_WHAT YOU ARE ASKED TO DO_:
Needed from the data below: every line from the one with "877x424 pixels. Task: Click" up to and including the one with "Task: Flag Sabby Cee's '==' comment", repeated exactly and with nothing else.

Stored items:
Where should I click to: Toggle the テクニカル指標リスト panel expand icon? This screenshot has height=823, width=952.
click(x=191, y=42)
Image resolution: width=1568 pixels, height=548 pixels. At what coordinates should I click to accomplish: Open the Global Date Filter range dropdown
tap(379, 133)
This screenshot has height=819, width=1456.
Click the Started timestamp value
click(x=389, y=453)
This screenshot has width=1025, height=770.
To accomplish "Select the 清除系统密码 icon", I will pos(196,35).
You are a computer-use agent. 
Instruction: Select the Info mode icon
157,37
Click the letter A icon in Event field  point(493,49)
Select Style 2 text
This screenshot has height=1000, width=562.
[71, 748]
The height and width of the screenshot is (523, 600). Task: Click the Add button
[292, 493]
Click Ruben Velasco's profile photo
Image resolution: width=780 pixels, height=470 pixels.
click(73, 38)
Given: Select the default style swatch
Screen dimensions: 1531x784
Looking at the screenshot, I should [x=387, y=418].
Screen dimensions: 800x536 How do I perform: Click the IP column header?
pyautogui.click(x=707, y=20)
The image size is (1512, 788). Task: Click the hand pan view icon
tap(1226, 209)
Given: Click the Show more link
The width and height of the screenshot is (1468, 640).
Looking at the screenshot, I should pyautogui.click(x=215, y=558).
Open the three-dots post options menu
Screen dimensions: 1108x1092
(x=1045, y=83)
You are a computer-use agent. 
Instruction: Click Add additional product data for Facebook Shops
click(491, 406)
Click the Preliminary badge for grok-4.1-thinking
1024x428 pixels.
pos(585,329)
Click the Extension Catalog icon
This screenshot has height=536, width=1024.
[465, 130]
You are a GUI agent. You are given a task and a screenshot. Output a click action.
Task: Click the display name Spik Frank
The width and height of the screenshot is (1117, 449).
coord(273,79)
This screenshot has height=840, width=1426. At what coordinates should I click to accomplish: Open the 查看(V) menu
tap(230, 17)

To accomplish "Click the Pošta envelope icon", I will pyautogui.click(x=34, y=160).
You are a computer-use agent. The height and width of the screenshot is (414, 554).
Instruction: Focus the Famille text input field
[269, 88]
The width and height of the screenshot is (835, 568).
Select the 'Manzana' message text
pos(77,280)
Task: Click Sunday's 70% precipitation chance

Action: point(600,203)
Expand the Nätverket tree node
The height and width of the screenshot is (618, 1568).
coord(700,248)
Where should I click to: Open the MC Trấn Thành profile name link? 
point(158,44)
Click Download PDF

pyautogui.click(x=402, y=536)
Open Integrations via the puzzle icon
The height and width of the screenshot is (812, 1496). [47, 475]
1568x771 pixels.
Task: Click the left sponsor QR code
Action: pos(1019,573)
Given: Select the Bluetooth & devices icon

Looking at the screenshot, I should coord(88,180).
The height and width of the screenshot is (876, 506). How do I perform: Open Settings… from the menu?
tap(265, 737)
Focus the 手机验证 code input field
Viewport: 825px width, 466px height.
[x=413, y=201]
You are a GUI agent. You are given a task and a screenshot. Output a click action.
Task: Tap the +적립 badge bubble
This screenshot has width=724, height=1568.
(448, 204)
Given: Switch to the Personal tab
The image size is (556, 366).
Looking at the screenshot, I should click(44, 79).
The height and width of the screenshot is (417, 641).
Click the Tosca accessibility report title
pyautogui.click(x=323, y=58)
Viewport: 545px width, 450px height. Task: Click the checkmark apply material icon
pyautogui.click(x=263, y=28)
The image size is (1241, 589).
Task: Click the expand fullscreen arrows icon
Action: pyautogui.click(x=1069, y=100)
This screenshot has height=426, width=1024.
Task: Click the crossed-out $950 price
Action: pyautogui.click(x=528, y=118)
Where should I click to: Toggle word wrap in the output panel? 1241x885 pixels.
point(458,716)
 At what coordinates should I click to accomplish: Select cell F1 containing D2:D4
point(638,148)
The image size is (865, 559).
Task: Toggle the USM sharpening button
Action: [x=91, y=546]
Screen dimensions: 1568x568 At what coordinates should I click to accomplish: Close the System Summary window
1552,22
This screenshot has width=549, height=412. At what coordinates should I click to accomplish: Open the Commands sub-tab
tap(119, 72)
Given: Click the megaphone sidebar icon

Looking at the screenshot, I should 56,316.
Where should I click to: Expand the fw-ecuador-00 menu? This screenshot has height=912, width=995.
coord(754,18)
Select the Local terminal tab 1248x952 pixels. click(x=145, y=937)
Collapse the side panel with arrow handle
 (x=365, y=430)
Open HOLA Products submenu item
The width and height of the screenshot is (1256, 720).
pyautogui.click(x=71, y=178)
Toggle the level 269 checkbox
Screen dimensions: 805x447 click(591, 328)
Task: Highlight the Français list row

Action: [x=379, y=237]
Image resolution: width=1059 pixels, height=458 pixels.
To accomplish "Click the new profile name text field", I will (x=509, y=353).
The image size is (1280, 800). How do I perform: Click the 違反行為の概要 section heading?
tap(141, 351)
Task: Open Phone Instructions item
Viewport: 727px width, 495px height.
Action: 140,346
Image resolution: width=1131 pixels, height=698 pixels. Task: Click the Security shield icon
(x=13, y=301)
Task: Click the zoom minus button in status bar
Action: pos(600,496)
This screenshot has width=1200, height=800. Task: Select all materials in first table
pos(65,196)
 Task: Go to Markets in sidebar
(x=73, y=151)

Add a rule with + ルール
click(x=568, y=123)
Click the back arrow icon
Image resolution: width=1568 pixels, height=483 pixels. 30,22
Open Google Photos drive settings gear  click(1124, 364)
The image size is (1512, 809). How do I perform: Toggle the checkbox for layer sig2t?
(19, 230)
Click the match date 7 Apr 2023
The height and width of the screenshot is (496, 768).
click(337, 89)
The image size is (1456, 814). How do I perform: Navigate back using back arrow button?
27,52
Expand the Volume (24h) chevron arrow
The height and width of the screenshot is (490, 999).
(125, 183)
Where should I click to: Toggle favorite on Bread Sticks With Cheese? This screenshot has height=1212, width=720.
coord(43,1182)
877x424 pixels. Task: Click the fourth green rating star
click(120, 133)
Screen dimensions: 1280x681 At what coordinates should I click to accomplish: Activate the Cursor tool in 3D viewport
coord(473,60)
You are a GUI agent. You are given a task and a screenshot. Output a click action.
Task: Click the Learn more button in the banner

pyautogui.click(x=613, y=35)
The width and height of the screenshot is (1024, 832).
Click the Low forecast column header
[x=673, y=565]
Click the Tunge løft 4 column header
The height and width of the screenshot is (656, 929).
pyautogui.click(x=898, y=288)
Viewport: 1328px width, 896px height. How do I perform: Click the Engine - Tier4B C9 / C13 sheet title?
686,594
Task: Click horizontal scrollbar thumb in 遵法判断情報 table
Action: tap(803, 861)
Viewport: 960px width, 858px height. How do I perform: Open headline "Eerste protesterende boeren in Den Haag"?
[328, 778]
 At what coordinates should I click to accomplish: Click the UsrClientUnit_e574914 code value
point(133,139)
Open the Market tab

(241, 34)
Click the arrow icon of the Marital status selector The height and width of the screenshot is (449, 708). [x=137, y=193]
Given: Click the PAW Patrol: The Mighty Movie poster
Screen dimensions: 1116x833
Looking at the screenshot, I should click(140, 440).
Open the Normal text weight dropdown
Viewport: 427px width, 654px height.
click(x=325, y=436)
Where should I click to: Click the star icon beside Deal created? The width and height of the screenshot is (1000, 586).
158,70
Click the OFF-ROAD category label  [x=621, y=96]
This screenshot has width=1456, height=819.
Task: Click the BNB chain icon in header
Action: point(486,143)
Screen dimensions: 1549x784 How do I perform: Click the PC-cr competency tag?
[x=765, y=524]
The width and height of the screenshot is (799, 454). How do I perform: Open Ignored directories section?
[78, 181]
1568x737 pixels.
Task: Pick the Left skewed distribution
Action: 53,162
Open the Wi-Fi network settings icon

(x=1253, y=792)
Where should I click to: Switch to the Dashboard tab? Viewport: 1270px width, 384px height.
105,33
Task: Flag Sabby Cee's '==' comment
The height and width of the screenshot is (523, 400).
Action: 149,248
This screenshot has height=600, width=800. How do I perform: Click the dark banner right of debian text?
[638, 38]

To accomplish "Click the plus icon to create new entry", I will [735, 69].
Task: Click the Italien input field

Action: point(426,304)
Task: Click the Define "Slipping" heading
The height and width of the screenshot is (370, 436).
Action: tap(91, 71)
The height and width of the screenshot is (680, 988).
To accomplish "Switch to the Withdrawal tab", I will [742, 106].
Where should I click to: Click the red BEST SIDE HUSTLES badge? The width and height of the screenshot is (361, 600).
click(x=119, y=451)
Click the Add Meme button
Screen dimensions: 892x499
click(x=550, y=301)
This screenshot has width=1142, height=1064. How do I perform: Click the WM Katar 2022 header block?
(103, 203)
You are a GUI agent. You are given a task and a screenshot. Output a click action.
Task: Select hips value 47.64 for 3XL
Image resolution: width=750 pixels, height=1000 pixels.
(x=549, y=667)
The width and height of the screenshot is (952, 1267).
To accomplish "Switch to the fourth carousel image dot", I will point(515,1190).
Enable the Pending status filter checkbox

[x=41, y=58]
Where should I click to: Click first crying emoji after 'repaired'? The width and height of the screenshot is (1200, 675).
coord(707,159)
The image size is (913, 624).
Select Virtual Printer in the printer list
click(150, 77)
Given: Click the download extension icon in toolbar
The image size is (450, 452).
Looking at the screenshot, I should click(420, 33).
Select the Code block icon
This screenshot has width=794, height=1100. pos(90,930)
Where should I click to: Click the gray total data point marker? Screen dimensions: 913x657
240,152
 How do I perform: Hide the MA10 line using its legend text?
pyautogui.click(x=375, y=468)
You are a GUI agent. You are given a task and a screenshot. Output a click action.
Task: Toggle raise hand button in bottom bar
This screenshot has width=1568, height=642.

_COMPLETED TASK_:
877x424 pixels. Task: Click the fourth green rating star
click(120, 133)
Screen dimensions: 1280x681 At what coordinates should I click to accomplish: Activate the Cursor tool in 3D viewport
coord(473,60)
You are a GUI agent. You are given a task and a screenshot. Output a click action.
Task: Click the Learn more button in the banner

pyautogui.click(x=613, y=35)
The width and height of the screenshot is (1024, 832).
Click the Low forecast column header
[x=673, y=565]
Click the Tunge løft 4 column header
The height and width of the screenshot is (656, 929).
pyautogui.click(x=898, y=288)
Viewport: 1328px width, 896px height. How do I perform: Click the Engine - Tier4B C9 / C13 sheet title?
686,594
Task: Click horizontal scrollbar thumb in 遵法判断情報 table
Action: tap(803, 861)
Viewport: 960px width, 858px height. How do I perform: Open headline "Eerste protesterende boeren in Den Haag"?
[328, 778]
 At what coordinates should I click to accomplish: Click the UsrClientUnit_e574914 code value
point(133,139)
Open the Market tab

(241, 34)
Click the arrow icon of the Marital status selector The height and width of the screenshot is (449, 708). [x=137, y=193]
Given: Click the PAW Patrol: The Mighty Movie poster
Screen dimensions: 1116x833
Looking at the screenshot, I should click(140, 440).
Open the Normal text weight dropdown
Viewport: 427px width, 654px height.
click(x=325, y=436)
Where should I click to: Click the star icon beside Deal created? The width and height of the screenshot is (1000, 586).
158,70
Click the OFF-ROAD category label  [x=621, y=96]
This screenshot has width=1456, height=819.
Task: Click the BNB chain icon in header
Action: point(486,143)
Screen dimensions: 1549x784 How do I perform: Click the PC-cr competency tag?
[x=765, y=524]
The width and height of the screenshot is (799, 454). How do I perform: Open Ignored directories section?
[78, 181]
1568x737 pixels.
Task: Pick the Left skewed distribution
Action: 53,162
Open the Wi-Fi network settings icon

(x=1253, y=792)
Where should I click to: Switch to the Dashboard tab? Viewport: 1270px width, 384px height.
105,33
Task: Flag Sabby Cee's '==' comment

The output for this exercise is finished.